Page extract below:

MONDAY, Sept. 1 (HealthDay News) -- Whether a man has one type of gene versus another could help decide whether he's good "husband material," a new study suggests.

A study of Swedish twin brothers found that differences in a gene modulating the hormone vasopressin were strongly tied to how well each man fared in marriage.

"Our main finding was an association between a variant of the vasopressin receptor 1a gene and how strong bonds men reported they had to their partners," said lead researcher Hasse Walum, of the department of medical epidemiology and biostatistics at the Karolinska Institute in Stockholm. "Men carrying this variant scored on average lower on a scale measuring the strength of the bond compared to men not carrying this variant."

Women married to men carrying the "poorer bonding" form of the gene also reported "lower scores on levels of marital quality than women married to men not carrying this variant," Walum noted.

His team published its findings in this week's issue of the Proceedings of the National Academies of Science.

Walum's team first got interested in the role of vasopressin and bonding among males when studying a rodent, the vole. "Studies in voles have shown that the hormone vasopressin is released in the brain of males during mating," Walum explained.

Vasopressin activates the brain's reward system, and "you could say that mating-induced vasopressin release motivates male voles to interact with females they have mated with," Walum said. "This is not a sexual motivation, but rather a sort of prolonged social motivation." In other words, the more vasopressin in the brain, the more male voles want to stick around and mingle with the female after copulation is through. This effect "is more pronounced in the monogamous voles," Walum noted.

But voles and humans are very different species, so would the same effect hold true for men?

To find out, the Swedish team zeroed in the vasopressin 1a gene, which is shared by both species. Variations in this gene strongly influence vasopressin activity in the male vole, so Walum wondered if it might do the same for men.

End of Page extract.

- [Parts of the exercise]:
a: According to the vasopressin article, at which institution does Hasse Walum work?
b: Revise the part of the vasopressin article that opens with the words containing "A study of Swedish" and closes with "fared in marriage.", replacing "strongly tied" with "closely linked".

Supplied records below:

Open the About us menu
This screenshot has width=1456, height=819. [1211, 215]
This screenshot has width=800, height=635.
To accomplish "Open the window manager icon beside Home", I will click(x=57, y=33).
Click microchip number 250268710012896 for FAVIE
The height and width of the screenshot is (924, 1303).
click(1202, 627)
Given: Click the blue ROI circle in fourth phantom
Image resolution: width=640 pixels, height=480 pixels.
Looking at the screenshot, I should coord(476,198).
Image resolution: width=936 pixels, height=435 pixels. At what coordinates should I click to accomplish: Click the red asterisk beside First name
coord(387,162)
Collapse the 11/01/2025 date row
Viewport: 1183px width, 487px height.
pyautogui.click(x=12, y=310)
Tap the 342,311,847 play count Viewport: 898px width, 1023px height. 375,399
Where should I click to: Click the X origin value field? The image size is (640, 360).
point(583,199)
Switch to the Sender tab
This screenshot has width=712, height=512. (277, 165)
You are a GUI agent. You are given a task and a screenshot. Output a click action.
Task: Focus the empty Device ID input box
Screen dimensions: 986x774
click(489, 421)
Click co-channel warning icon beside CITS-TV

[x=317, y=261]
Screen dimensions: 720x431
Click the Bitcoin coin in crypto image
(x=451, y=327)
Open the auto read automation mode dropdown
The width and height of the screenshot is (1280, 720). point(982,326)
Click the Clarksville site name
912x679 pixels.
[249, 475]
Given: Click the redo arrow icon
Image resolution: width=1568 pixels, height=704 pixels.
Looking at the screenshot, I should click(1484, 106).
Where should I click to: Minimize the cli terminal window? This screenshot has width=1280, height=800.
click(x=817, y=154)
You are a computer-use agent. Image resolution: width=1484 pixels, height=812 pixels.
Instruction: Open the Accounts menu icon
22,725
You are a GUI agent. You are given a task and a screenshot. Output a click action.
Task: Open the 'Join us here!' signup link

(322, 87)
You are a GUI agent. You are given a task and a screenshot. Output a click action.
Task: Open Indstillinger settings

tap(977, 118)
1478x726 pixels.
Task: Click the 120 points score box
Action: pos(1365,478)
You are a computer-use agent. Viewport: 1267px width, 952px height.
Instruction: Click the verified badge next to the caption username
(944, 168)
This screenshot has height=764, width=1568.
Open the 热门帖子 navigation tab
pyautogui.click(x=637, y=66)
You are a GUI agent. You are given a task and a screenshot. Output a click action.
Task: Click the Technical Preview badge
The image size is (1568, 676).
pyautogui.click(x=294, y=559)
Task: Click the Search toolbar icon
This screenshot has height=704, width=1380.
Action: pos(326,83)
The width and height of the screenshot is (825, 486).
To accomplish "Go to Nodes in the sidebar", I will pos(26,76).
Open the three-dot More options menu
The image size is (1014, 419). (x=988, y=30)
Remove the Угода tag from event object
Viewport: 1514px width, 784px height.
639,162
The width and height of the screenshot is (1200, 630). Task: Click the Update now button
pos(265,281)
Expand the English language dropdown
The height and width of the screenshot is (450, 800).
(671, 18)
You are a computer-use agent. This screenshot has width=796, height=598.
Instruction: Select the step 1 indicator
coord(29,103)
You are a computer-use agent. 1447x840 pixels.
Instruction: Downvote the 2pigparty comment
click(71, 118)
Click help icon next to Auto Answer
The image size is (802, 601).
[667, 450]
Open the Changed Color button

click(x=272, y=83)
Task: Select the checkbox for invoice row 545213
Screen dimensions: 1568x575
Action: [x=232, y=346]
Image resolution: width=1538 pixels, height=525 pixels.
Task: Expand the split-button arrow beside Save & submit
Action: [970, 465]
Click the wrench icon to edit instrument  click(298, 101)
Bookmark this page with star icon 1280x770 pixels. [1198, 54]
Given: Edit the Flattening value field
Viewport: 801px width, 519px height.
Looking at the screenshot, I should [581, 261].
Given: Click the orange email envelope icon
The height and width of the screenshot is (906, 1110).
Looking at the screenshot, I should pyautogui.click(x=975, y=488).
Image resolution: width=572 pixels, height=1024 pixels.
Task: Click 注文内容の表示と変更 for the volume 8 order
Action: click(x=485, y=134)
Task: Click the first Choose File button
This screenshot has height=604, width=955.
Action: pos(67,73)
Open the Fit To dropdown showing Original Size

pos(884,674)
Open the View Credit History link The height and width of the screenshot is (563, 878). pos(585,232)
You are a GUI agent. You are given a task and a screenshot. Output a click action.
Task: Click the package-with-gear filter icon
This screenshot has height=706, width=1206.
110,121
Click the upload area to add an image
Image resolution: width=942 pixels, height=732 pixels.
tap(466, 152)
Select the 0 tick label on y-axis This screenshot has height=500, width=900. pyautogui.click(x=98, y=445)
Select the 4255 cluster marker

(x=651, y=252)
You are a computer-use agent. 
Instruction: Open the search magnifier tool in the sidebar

End of Supplied records.

- [Results by task]:
a: The Karolinska Institute in Stockholm.

b:
A study of Swedish twin brothers found that differences in a gene modulating the hormone vasopressin were closely linked to how well each man fared in marriage.